To the other side are the children who are characterised most potently by what they are not. Specifically, they are the children who do not experience the same barriers to education, such as the ones outlined above, that those below the poverty line do.

When the Ministry of Gender, Community Development and Social Welfare reported in 2020 that 40,000 girls became pregnant during the first emergency closure of schools from March to October in 2020 due to the COVID-19 pandemic, not many amongst us pictured protruding bellies walking through the corridors of private or international schools.

Revelations that 13,000 child marriages were reported in the same eight month school closed did not make us picture backyard weddings in the affluent suburbs of Lilongwe or Blantyre or Mzuzu.

When we encounter alarming statistics, such as the Government estimates that about half of girls who marry in Malawi do so before their 18th birthdays, we may be shocked by the numbers or, cynically, merely see that these dreaded figures reaffirm the bleak story and trajectory of education in our country.

What is not in doubt or up for contemplation is that we all know what kind of children these devastating statistics apply to, and we know on which side of the poverty line they stand.

As if the challenges experienced by poor children were not discouraging enough, this poverty line — the invisible but inescapable demarcation of who has access to and is provided a quality education — rises up, thrusting more and more of the population into a context that sees them struggle to attain basic needs such as quality education, healthcare and jobs, according to The Crisis of Extreme Inequality in Southern African Development Community (Sadc): Fighting Austerity and the Covid-19 Pandemic report published in May of 2022.

The report, jointly done by Oxfam, Development Finance International (DFI) and Norwegian Church Aid, revealed that Malawi’s regressive tax system is such that instead of mitigating the widening wealth gap between the rich and poor, it actually ends up increasing inequality by 1 percent.

This indicates that the aforementioned barriers, and many not noted here, will affect a significantly higher proportion of learners — a regression that the education system, already a fragile engine, cannot bear.

The widening gap between rich and poor classes as well as the steady rise in population of primary school-age children, noted by Government’s 2019 Malawi Education Sector Analysis, will deeply exacerbate ongoing hindrances to the provision of education such as construction costs and maintenance of infrastructure, poor pupil-teacher ratios and salaries.
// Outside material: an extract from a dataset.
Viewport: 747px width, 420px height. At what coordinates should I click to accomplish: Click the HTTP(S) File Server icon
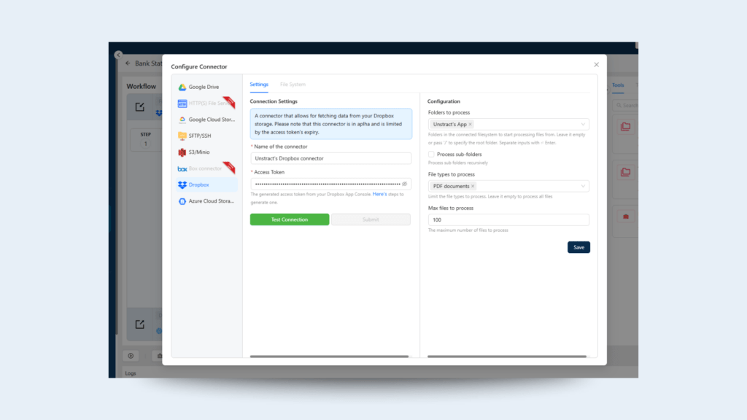pos(182,104)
At the secondary level, the situation will be even more dire. In a system that already has fewer schools than required to accommodate all of its eligible candidates, according to the Malawi Education Sector Analysis, the expansion of the poor class will continue to encumber resource utilisation.

Instead of accelerating and building upon gains made in the past decade — such as the net primary enrolment rate, which according to USAID, is among the highest in the Eastern and Southern African region and has remained stable and high at around 90 percent — resources and efforts that could be used on making improvements in quality and management of the education system will further be utilised to merely accommodate the volume of school-age children burdened by inequality.
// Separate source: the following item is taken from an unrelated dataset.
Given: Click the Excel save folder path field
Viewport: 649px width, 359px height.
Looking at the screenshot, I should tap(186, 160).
To tackle the problems of large class sizes, an inadequate supply of infrastructure, teachers, and teaching and learning materials as well as prevent greater stress on the provision of education to school age, there is a need to rapidly address the widening gap between the poor and the rich.
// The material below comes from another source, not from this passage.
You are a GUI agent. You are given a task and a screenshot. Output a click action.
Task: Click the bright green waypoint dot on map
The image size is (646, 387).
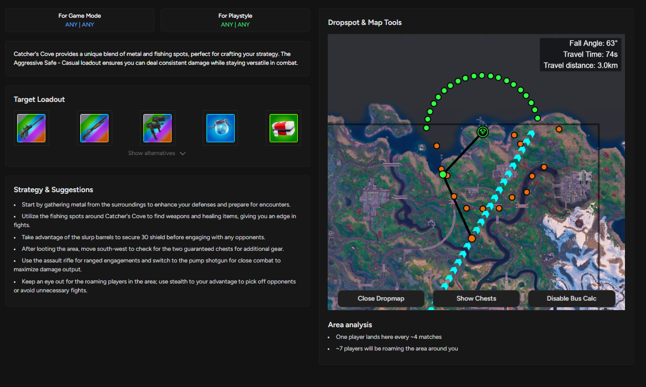click(443, 174)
Government must seriously take on the recommendations made in the report by Oxfam, DFI and Norwegian Church Aid to boost public spending, increase workers’ rights, tackle joblessness and inconsistent piecework work, and increase taxes on the wealthy and large corporations.

Inequality is a crisis. It traps over 50.7 percent of Malawians below the poverty line and, as the report by Oxfam, DFI and Norwegian Church Aid indicates, it will trap many more. It will trap children below the poverty line with barriers that children from privileged backgrounds are able to overcome.

If we want our poor children to get to class, we must address the class that they live in. It must be made clear that educational inequality is the unequal distribution of academic resources, including but not limited to; school funding, qualified and experienced teachers, books, and technologies to socially excluded communities. Undoubtedly, K.A. Brill’s expression remains forceful when he said,

“Education should not be a competition resulting in winners and losers. Education should be a competition against ignorance, and all should be encouraged to win.”